▶ [Passage provided]

━━━━

The rapid weakening of national currencies worldwide is reminiscent of the Gold Standard period. The upward trend of gold prices started long ago but has been amplified since the millennium as prices have surged by 560% since then. But gold is not the only precious metal that comes to mind when mentioning the word ‘inflation.’ Gold prices were high in the late 1970s and the beginning of the1980s and the price movements of that time are similar to those being seen now. The price of silver rose by 1000% over the period of a few years during that time period. Similar movements were spotted in 2008-2011, when silver prices rose by more than 400% outperforming gold prices that added around 170% over the same period.

Silver is currently trading at around $22.50 per ounce which is 93% above March 2020 lows, but 25% below pandemic peaks. It is worth noting that silver prices have not reached $50 per ounce, a record high reached in 2011. That may indicate that silver prices have a good upside potential. One of the benefits of this rise to mining companies is that they could offer silver at higher prices during bullish market periods, while the majority of them survive bearish periods. If investors want to invest in many silver mining companies at once they may want to choose ETF SLVP, whose shares are traded at their two-year lows at $12.20. They may perform an upside growth of 50% to $18.50 amid the rise of silver prices. Junior Silver Miners shares may outperform companies with a long record if the global trend is to be sustained. So, those who are seeking for high risk may invest in ETFMG Prime Junior Silver Miners ETF (SILJ).

━━━━

▶ [Screenshot grounding data]
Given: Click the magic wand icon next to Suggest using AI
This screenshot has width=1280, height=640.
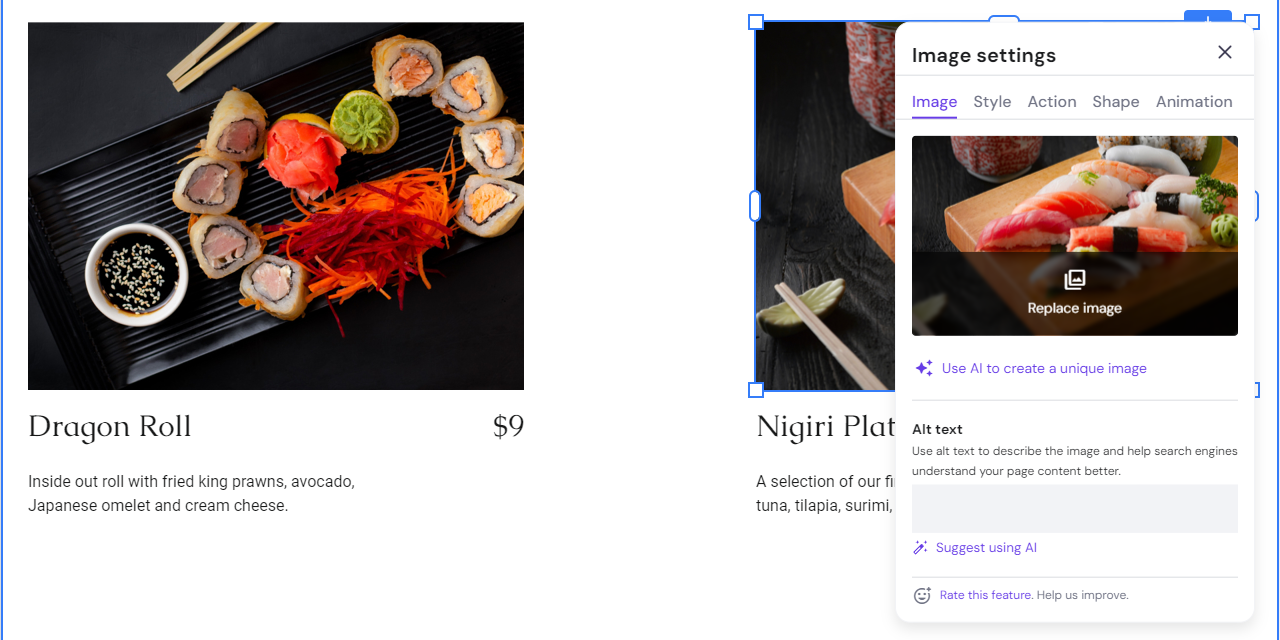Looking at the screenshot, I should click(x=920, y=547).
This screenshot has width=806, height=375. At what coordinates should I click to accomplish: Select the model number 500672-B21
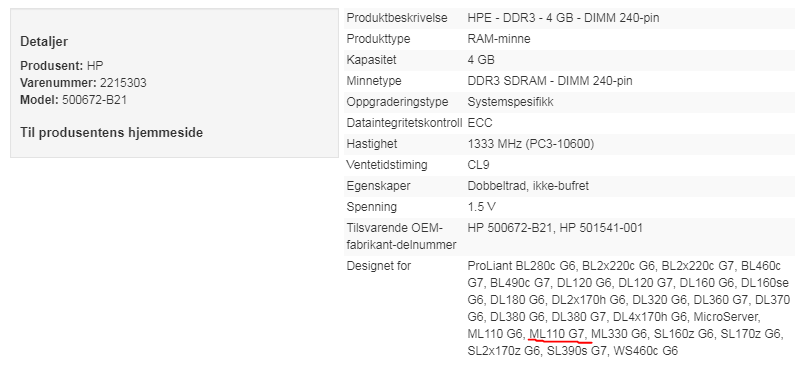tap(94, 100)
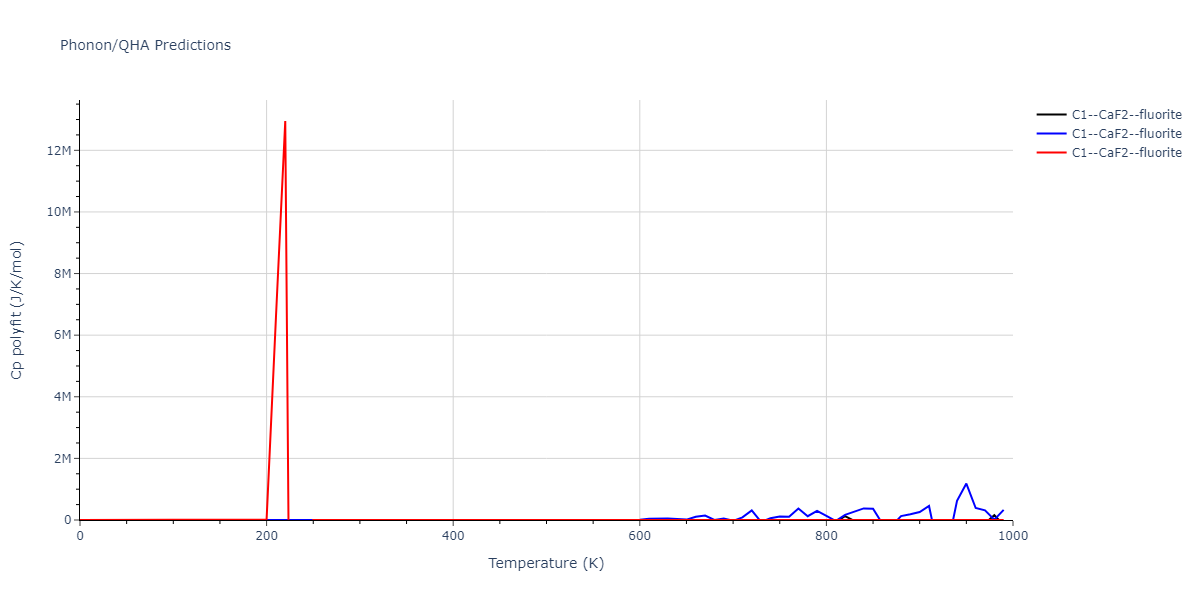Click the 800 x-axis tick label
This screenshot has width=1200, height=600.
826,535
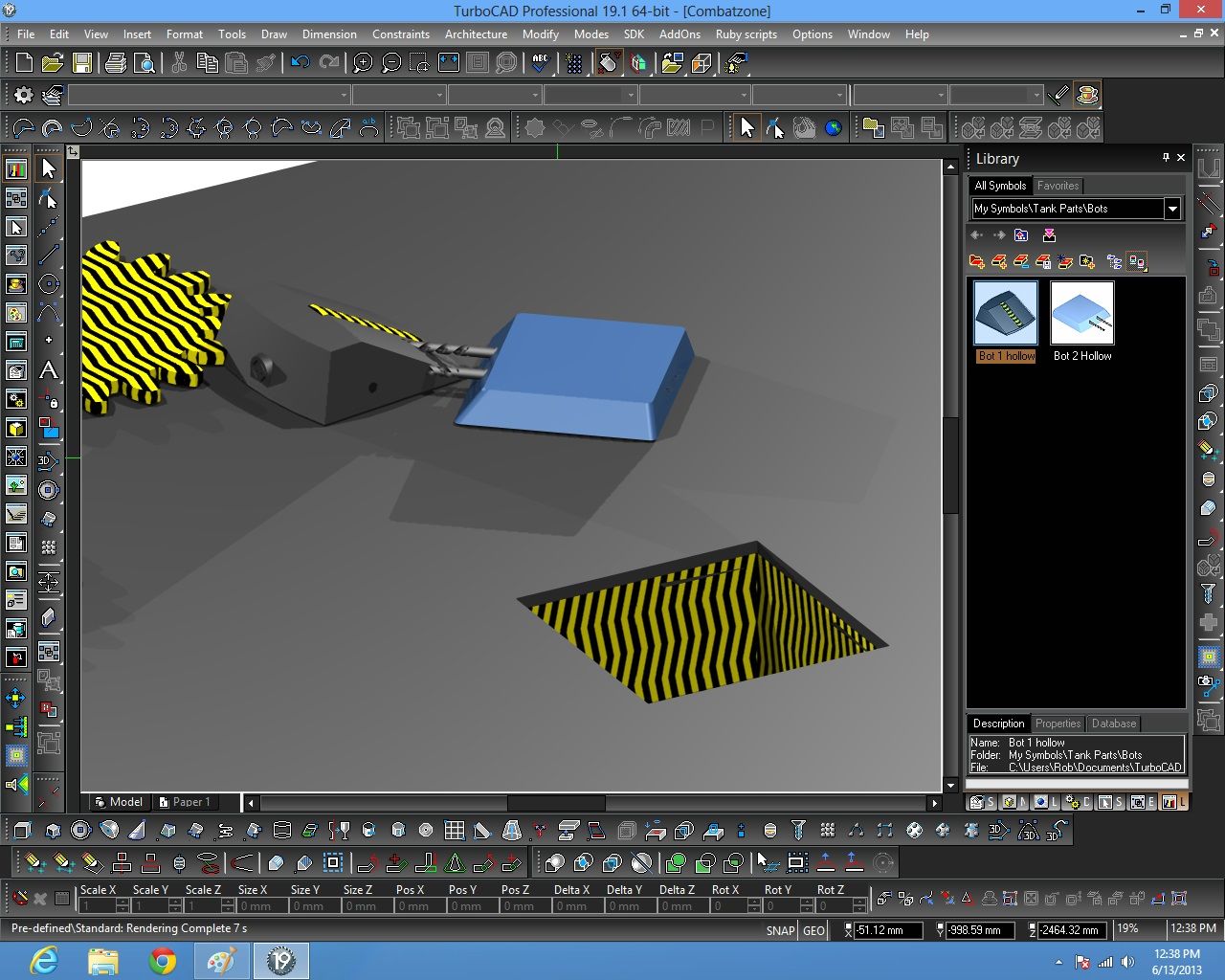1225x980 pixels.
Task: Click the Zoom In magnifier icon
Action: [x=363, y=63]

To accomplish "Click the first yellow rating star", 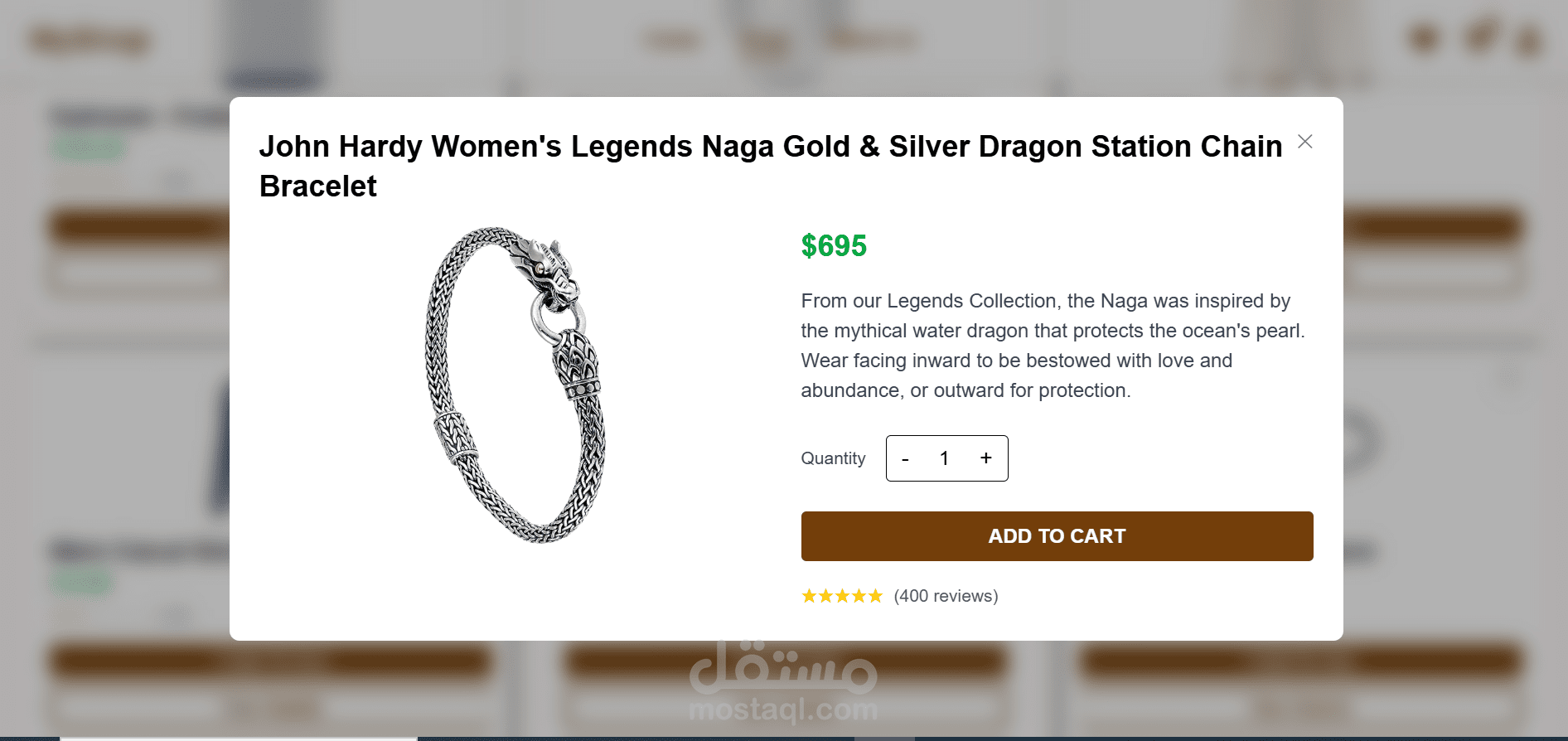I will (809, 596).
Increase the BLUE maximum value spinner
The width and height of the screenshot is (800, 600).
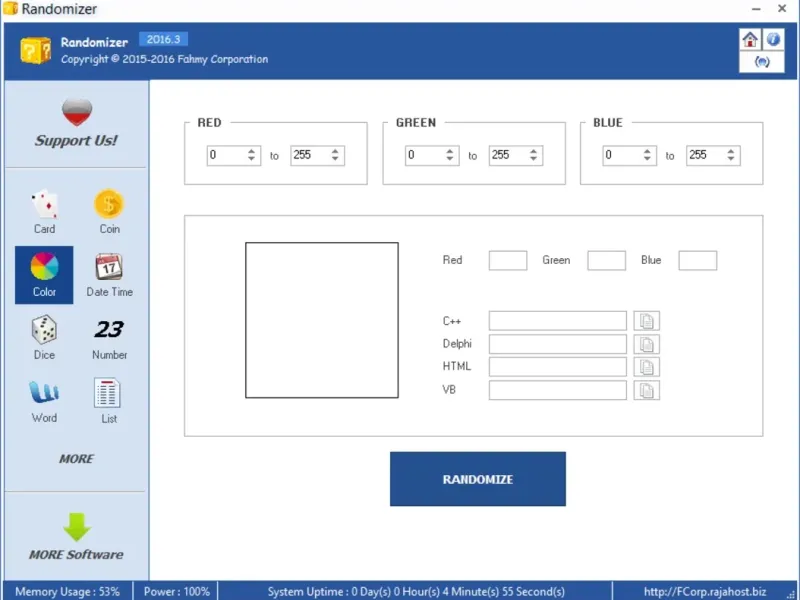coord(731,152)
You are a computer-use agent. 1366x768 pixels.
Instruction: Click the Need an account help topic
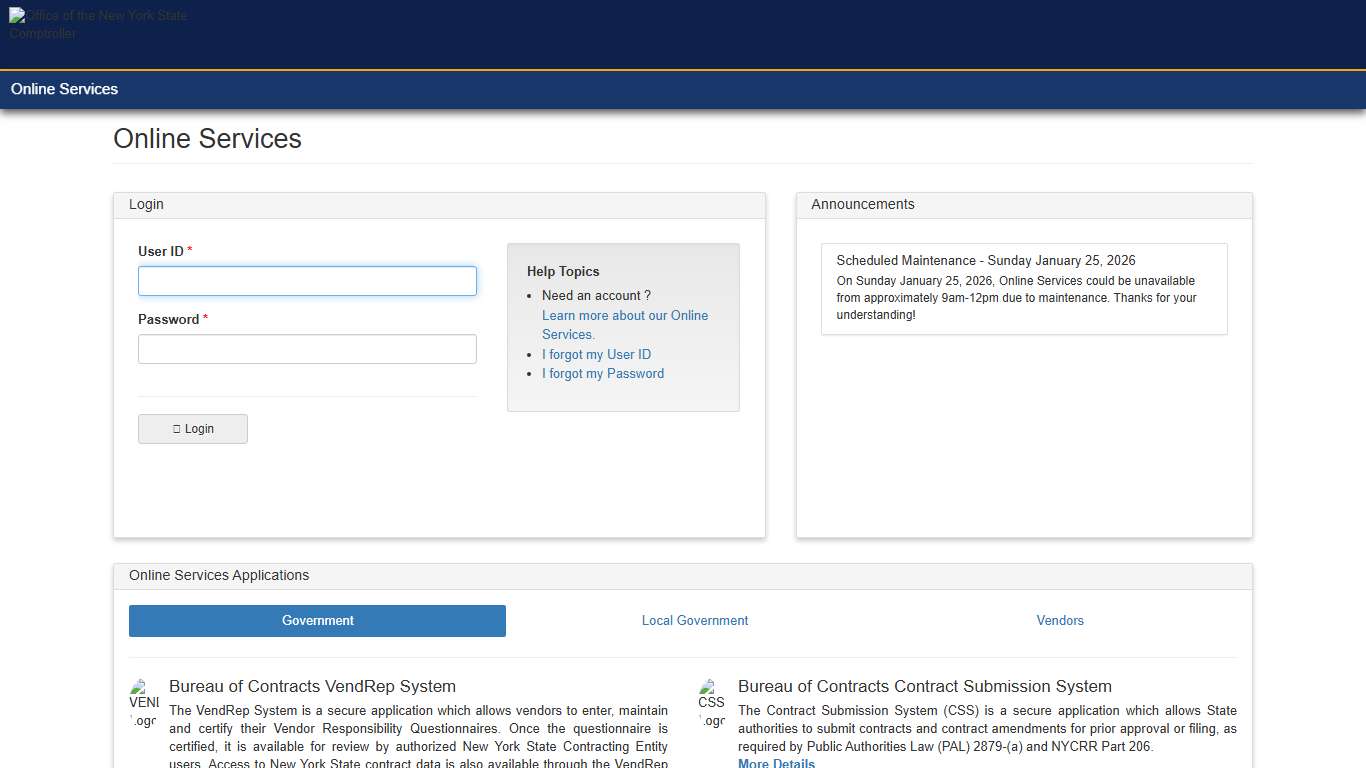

━━━━

▶ [Exercise tasks]
[a] Rewrite the passage on gold and silver prices from "The rapid weakening" up to and including "the same period.", changing "the millennium" to "the year 2000".
[b] According to the passage on gold and silver prices, what record high did silver reach in 2011?

▶ [Solutions to the problems]
[a]
The rapid weakening of national currencies worldwide is reminiscent of the Gold Standard period. The upward trend of gold prices started long ago but has been amplified since the year 2000 as prices have surged by 560% since then. But gold is not the only precious metal that comes to mind when mentioning the word ‘inflation.’ Gold prices were high in the late 1970s and the beginning of the1980s and the price movements of that time are similar to those being seen now. The price of silver rose by 1000% over the period of a few years during that time period. Similar movements were spotted in 2008-2011, when silver prices rose by more than 400% outperforming gold prices that added around 170% over the same period.

[b] $50 per ounce.